ADCs, DACs and Digital I/O are the main candidates. These are the bread and butter functions of typical DAQ applications. Pairing these up with big buffers and DMA is a fundamental goal of my design. So XMEM is a necessity. As far as data bus width mismatches go, I have to fall back on a CPLD or some discrete logic to deal with that issue.
One important design note, everything is 3.3V. It is just easier to deal with 3.3V parts nowadays because they are cheaper and easier to find. This means that there are buffers between this circuit and the Arduino. Based on the Atmel specifications, a logic high is 0.7*VCC, which is 3.5 volts. Neither the CPLDS nor the memory can deliver that logic level. On the peripheral side, the logic level may be an issue. If so, buffers would be needed to go from 3.3V to 5V.
For a totally Arduino-compatible shield, an alternative approach might be to implement XMEM, buffer and the desired function completely onboard. This would eliminate the need for having to use an expansion shield to get the I/O bus and a separate shield with the desired function to plug into that bus. This would be more in the Arduino spirit, so to speak, where a single shield implements the capability you are looking for.
Some of the PWM channels could be used to provide pacer clock signals.

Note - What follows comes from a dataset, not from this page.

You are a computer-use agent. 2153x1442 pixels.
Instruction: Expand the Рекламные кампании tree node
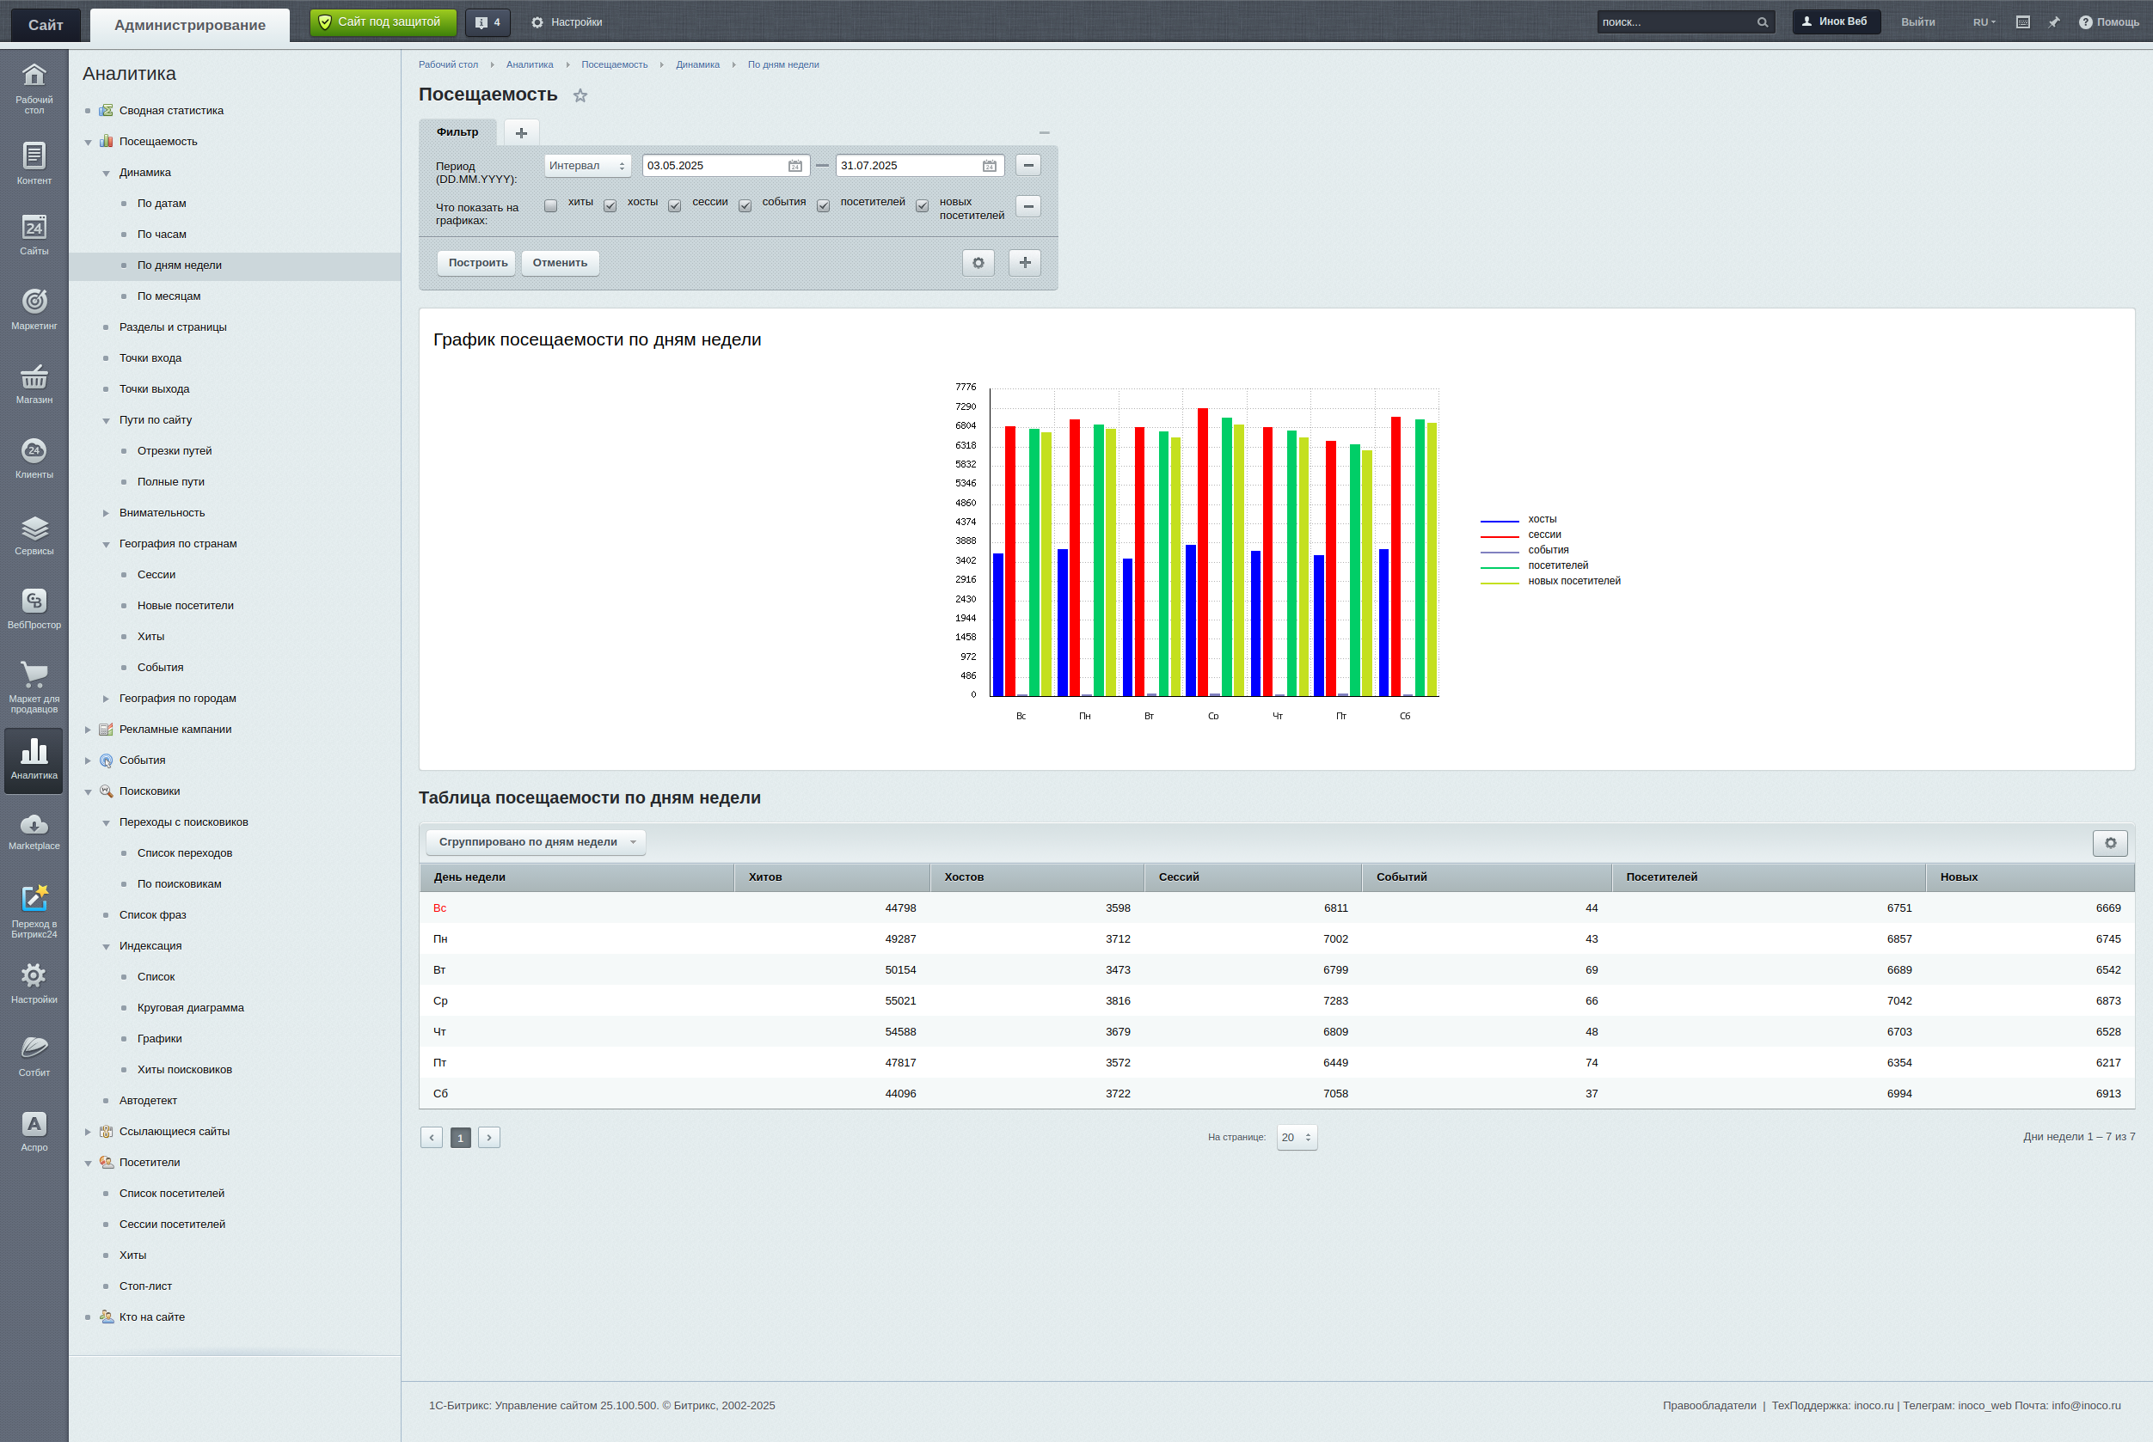88,729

A few digital lines could be used for decoding, say three lines to act as module selects so that you could stack more than one module. And then there is the simple serial interface to check the status of a buffer transfer. A trigger line would also be needed to start things off, at least for triggered acquisitions. And an interrupt line, definitely an interrupt line!
Anyway, the script is the same. Enable XMEM, configure your chip, configure the buffer transfer byte count, configure the buffer mode (one-shot or circular), buffer direction (if needed), set up a PWM channel for the pacer signal (if needed), disable XMEM, and then either trigger immediately or wait for something that tells you to trigger. Then you wait for the interrupt to signal end of acquisition or output or whatever is meaningful for the type of function that the board providing. This offloads all of the data movement stuff into hardware.
The all in one approach dedicates the buffer to the specific board and function, but you still have XMEM to use to access both the buffer, the chip, and the memory controller. For an ADC, you could perform an acquisition, then pull chunks of acquired data through XMEM into internal memory for transmission over USB, Ethernet, or some other interface. For dynamic DAC, you would load the buffer with the waveform data from your com interface and then set it up to play out a single buffer cycle, or loop a specific number of times, or indefinitely. Digital I/O works the same way, although that can either be paced or be asynchronous, and handshaking would be supported if needed.
Once the simulation for the memory controller has been completed, the next step is to work on DMA. I'd really like to keep it in a CPLD, but the total gate count is borderline. If it does fit in a CPLD, then you are looking at about $3.50 for the logic. The cost of memory is $1.72 for 128K or $3.37 for 512K. Up to four RAM chips can be installed (all the same size). 5V to 3.3V buffers run about $1.65. Voltage regulator is about $1.20. These are quantity of 1 costs. You know the rest, PCB, connectors, the peripheral chip, some passive parts, etc. Anyway, that gives a ballpark idea.
I did look into DRAM, but SDRAM is really what is available now. The main issue with SDRAM is that it is QByte based. Refresh isn't such a big deal since they still can use CAS before RAS refresh, but getting around the QByte issue looks to be sticky, to say the least. For now, SRAM is the easiest to implement.